_REQUIREMENT_
Write out each of the entries below without changing a single character.

☆ ☆ ☆

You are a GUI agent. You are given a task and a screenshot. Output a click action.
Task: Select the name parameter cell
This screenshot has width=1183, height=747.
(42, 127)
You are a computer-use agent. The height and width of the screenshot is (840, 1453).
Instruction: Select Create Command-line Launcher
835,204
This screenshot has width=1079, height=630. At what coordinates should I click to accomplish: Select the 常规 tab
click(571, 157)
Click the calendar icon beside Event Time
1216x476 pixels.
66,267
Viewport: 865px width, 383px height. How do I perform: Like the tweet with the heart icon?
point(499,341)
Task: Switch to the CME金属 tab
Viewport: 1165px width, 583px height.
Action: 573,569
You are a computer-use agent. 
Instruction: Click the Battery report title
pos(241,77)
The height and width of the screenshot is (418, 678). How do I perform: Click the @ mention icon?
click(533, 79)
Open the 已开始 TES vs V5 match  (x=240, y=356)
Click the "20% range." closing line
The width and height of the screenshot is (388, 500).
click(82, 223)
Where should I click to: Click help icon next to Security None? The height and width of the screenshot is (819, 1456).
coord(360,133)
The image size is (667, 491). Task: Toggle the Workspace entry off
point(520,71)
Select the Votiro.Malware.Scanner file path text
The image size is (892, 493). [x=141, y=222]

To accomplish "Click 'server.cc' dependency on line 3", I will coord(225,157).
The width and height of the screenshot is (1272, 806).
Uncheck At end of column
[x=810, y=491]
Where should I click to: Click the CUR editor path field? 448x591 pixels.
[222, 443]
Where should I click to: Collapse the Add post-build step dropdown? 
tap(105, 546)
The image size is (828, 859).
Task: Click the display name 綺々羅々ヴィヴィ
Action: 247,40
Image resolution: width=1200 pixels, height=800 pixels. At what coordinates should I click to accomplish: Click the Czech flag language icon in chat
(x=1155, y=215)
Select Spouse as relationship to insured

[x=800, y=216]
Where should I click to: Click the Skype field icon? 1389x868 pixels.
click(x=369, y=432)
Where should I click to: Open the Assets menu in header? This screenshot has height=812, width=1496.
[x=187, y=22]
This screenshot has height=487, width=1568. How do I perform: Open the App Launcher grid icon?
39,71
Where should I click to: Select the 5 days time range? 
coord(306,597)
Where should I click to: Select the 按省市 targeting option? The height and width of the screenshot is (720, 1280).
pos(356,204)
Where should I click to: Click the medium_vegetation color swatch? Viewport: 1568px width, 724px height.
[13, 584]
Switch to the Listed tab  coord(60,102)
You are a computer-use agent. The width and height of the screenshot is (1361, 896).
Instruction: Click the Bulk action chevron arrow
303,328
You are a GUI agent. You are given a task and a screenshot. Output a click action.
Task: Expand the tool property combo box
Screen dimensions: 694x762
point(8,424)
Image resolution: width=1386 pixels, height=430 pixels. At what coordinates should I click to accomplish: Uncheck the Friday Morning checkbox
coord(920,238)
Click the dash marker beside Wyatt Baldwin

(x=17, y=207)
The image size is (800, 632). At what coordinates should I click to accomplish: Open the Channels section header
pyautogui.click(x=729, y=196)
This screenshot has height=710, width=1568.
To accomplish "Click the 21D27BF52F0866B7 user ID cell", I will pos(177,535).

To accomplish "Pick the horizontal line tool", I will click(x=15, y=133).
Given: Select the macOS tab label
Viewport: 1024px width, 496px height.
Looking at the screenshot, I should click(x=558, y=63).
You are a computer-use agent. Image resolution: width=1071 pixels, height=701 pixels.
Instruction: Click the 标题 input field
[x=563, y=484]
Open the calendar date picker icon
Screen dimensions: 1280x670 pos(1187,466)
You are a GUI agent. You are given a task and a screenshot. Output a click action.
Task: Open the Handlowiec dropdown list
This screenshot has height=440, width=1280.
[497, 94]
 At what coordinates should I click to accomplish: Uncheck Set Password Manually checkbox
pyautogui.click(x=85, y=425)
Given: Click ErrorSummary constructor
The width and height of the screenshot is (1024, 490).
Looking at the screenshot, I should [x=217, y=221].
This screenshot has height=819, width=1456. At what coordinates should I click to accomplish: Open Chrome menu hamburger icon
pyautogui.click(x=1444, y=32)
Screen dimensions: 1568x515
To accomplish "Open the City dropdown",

☆ ☆ ☆

_EXERCISE OUTPUT_
You are a GUI agent. You are given a task and a screenshot. Output a click action.
Task: Select the name parameter cell
This screenshot has width=1183, height=747.
(42, 127)
You are a computer-use agent. The height and width of the screenshot is (840, 1453).
Instruction: Select Create Command-line Launcher
835,204
This screenshot has width=1079, height=630. At what coordinates should I click to accomplish: Select the 常规 tab
click(571, 157)
Click the calendar icon beside Event Time
1216x476 pixels.
66,267
Viewport: 865px width, 383px height. How do I perform: Like the tweet with the heart icon?
point(499,341)
Task: Switch to the CME金属 tab
Viewport: 1165px width, 583px height.
Action: 573,569
You are a computer-use agent. 
Instruction: Click the Battery report title
pos(241,77)
The height and width of the screenshot is (418, 678). How do I perform: Click the @ mention icon?
click(533, 79)
Open the 已开始 TES vs V5 match  (x=240, y=356)
Click the "20% range." closing line
The width and height of the screenshot is (388, 500).
click(82, 223)
Where should I click to: Click help icon next to Security None? The height and width of the screenshot is (819, 1456).
coord(360,133)
The image size is (667, 491). Task: Toggle the Workspace entry off
point(520,71)
Select the Votiro.Malware.Scanner file path text
The image size is (892, 493). [x=141, y=222]

To accomplish "Click 'server.cc' dependency on line 3", I will coord(225,157).
The width and height of the screenshot is (1272, 806).
Uncheck At end of column
[x=810, y=491]
Where should I click to: Click the CUR editor path field? 448x591 pixels.
[222, 443]
Where should I click to: Collapse the Add post-build step dropdown? 
tap(105, 546)
The image size is (828, 859).
Task: Click the display name 綺々羅々ヴィヴィ
Action: 247,40
Image resolution: width=1200 pixels, height=800 pixels. At what coordinates should I click to accomplish: Click the Czech flag language icon in chat
(x=1155, y=215)
Select Spouse as relationship to insured

[x=800, y=216]
Where should I click to: Click the Skype field icon? 1389x868 pixels.
click(x=369, y=432)
Where should I click to: Open the Assets menu in header? This screenshot has height=812, width=1496.
[x=187, y=22]
This screenshot has height=487, width=1568. How do I perform: Open the App Launcher grid icon?
39,71
Where should I click to: Select the 5 days time range? 
coord(306,597)
Where should I click to: Select the 按省市 targeting option? The height and width of the screenshot is (720, 1280).
pos(356,204)
Where should I click to: Click the medium_vegetation color swatch? Viewport: 1568px width, 724px height.
[13, 584]
Switch to the Listed tab  coord(60,102)
You are a computer-use agent. The width and height of the screenshot is (1361, 896).
Instruction: Click the Bulk action chevron arrow
303,328
You are a GUI agent. You are given a task and a screenshot. Output a click action.
Task: Expand the tool property combo box
Screen dimensions: 694x762
point(8,424)
Image resolution: width=1386 pixels, height=430 pixels. At what coordinates should I click to accomplish: Uncheck the Friday Morning checkbox
coord(920,238)
Click the dash marker beside Wyatt Baldwin

(x=17, y=207)
The image size is (800, 632). At what coordinates should I click to accomplish: Open the Channels section header
pyautogui.click(x=729, y=196)
This screenshot has height=710, width=1568.
To accomplish "Click the 21D27BF52F0866B7 user ID cell", I will pos(177,535).

To accomplish "Pick the horizontal line tool", I will click(x=15, y=133).
Given: Select the macOS tab label
Viewport: 1024px width, 496px height.
Looking at the screenshot, I should click(x=558, y=63).
You are a computer-use agent. Image resolution: width=1071 pixels, height=701 pixels.
Instruction: Click the 标题 input field
[x=563, y=484]
Open the calendar date picker icon
Screen dimensions: 1280x670 pos(1187,466)
You are a GUI agent. You are given a task and a screenshot. Output a click action.
Task: Open the Handlowiec dropdown list
This screenshot has height=440, width=1280.
[497, 94]
 At what coordinates should I click to accomplish: Uncheck Set Password Manually checkbox
pyautogui.click(x=85, y=425)
Given: Click ErrorSummary constructor
The width and height of the screenshot is (1024, 490).
Looking at the screenshot, I should [x=217, y=221].
This screenshot has height=819, width=1456. At what coordinates should I click to accomplish: Open Chrome menu hamburger icon
pyautogui.click(x=1444, y=32)
Screen dimensions: 1568x515
To accomplish "Open the City dropdown",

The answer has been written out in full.